Let’s now explore these APIs using the Databases as the main topic of investigation and examining some of the different products. I’ve used the db-engines.com website to select the top 5 databases (as per date of this blog post). These were:
- Oracle
- MySQL
- SQL Server
- PostgreSQL
- MongoDB
I will use this list to look for number of searches and other related information. First thing is to import the necessary libraries and create the connection to Google Trends.
import pandas as pd
from pytrends.request import TrendReq
pytrends = TrendReq()
Next setup the payload and keep the timeframe for searches to the past 12 months only.
search_list = ["Oracle", "MySQL", "SQL Server", "PostgreSQL", "MongoDB"] #max of 5 values allowed
pytrends.build_payload(search_list, timeframe='today 12-m')
We can now look at the the interest over time method to see the number of searches, based on a ranking where 100 is the most popular.
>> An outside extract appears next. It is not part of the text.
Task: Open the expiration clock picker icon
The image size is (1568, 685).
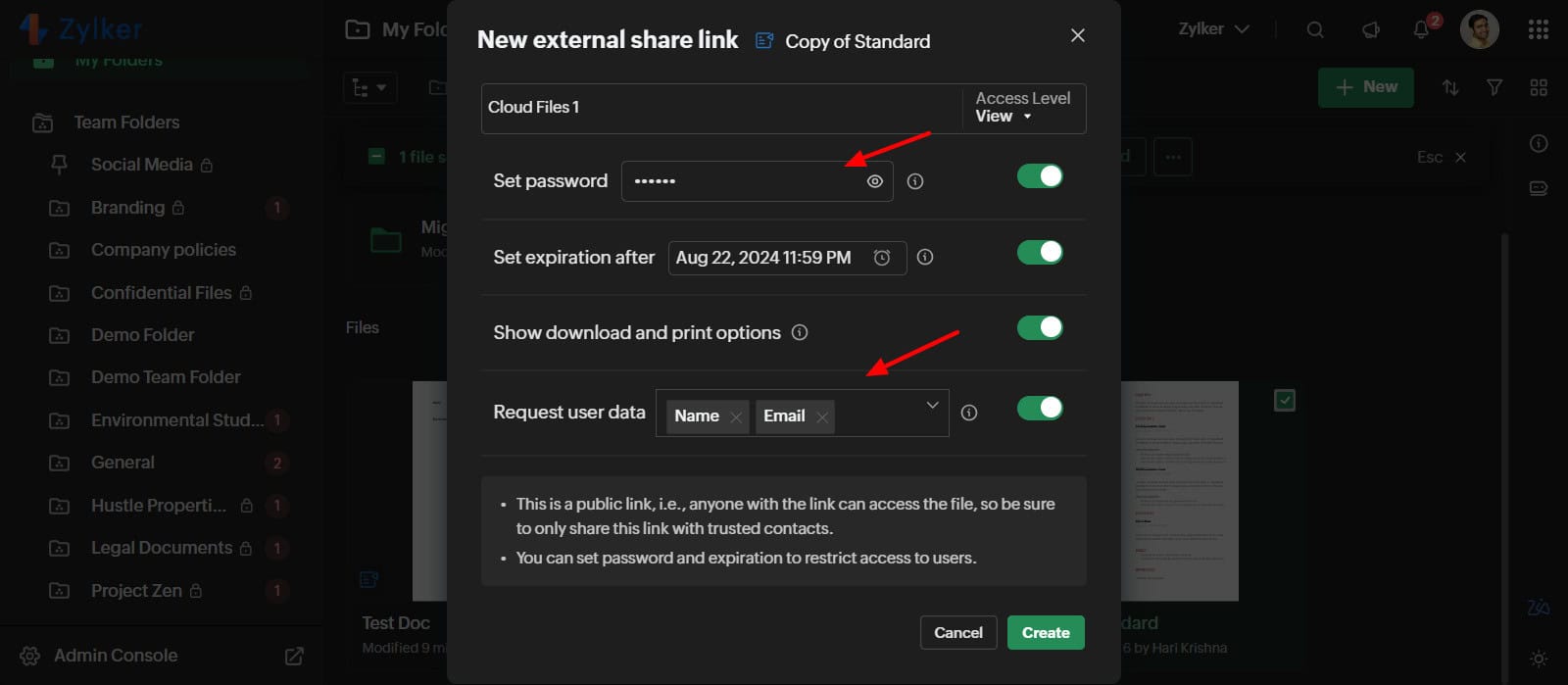Action: pyautogui.click(x=882, y=258)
df_ot = pd.DataFrame(pytrends.interest_over_time()).drop(columns='isPartial')
df_ot
and to see a breakdown of these number on an hourly bases you can use the get_historical_interest method.
pytrends.get_historical_interest(search_list)
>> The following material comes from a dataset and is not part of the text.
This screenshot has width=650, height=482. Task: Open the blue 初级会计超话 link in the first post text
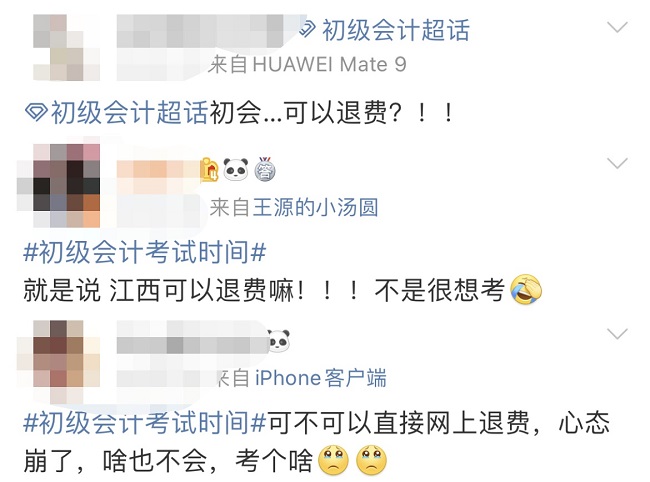[129, 113]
Let’s move on to exploring the level of interest/searches by country. The following retrieves this information, ordered by Oracle (in decending order) and then select the top 20 countries. Here we can see the relative number of searches per country. Note these doe not necessarily related to the countries with the largest number of searches
df_ibr = pytrends.interest_by_region(resolution='COUNTRY') # CITY, COUNTRY or REGION
df_ibr.sort_values('Oracle', ascending=False).head(20)
Visualizing data is always a good thing to do as we can see a patterns and differences in the data in a clearer way. The following takes the above query and creates a stacked bar chart.
import matplotlib
from matplotlib import pyplot as plt
df2 = df_ibr.sort_values('Oracle', ascending=False).head(20)
df2.reset_index().plot(x='geoName', y=['Oracle', 'MySQL', 'SQL Server', 'PostgreSQL', 'MongoDB'], kind ='bar', stacked=True, title="Searches by Country")
plt.rcParams["figure.figsize"] = [20, 8]
plt.xlabel("Country")
plt.ylabel("Ranking")
We can delve into the data more, by focusing on one particular country and examine the google searches by city or region. The following looks at the data from USA and gives the rankings for the various states.
pytrends.build_payload(search_list, geo='US')
df_ibr = pytrends.interest_by_region(resolution='COUNTRY', inc_low_vol=True)
df_ibr.sort_values('Oracle', ascending=False).head(20)
df2.reset_index().plot(x='geoName', y=['Oracle', 'MySQL', 'SQL Server', 'PostgreSQL', 'MongoDB'], kind ='bar', stacked=True, title="test")
plt.rcParams["figure.figsize"] = [20, 8]
plt.title("Searches for USA")
plt.xlabel("State")
plt.ylabel("Ranking")
We can find the top related queries and and top queries including the names of each database.
search_list = ["Oracle", "MySQL", "SQL Server", "PostgreSQL", "MongoDB"] #max of 5 values allowed
pytrends.build_payload(search_list, timeframe='today 12-m')
rq = pytrends.related_queries()
rq.values()
#display rising terms
rq.get('Oracle').get('rising')
We can see the top related rising queries for Oracle are about tik tok. No real surprise there!
and the top queries for Oracle included:
rq.get('Oracle').get('top')
This was an interesting exercise to do. I didn’t show all the results, but when you explore the other databases in the list and see the results from those, and then compare them across the five databases you get to see some interesting patterns.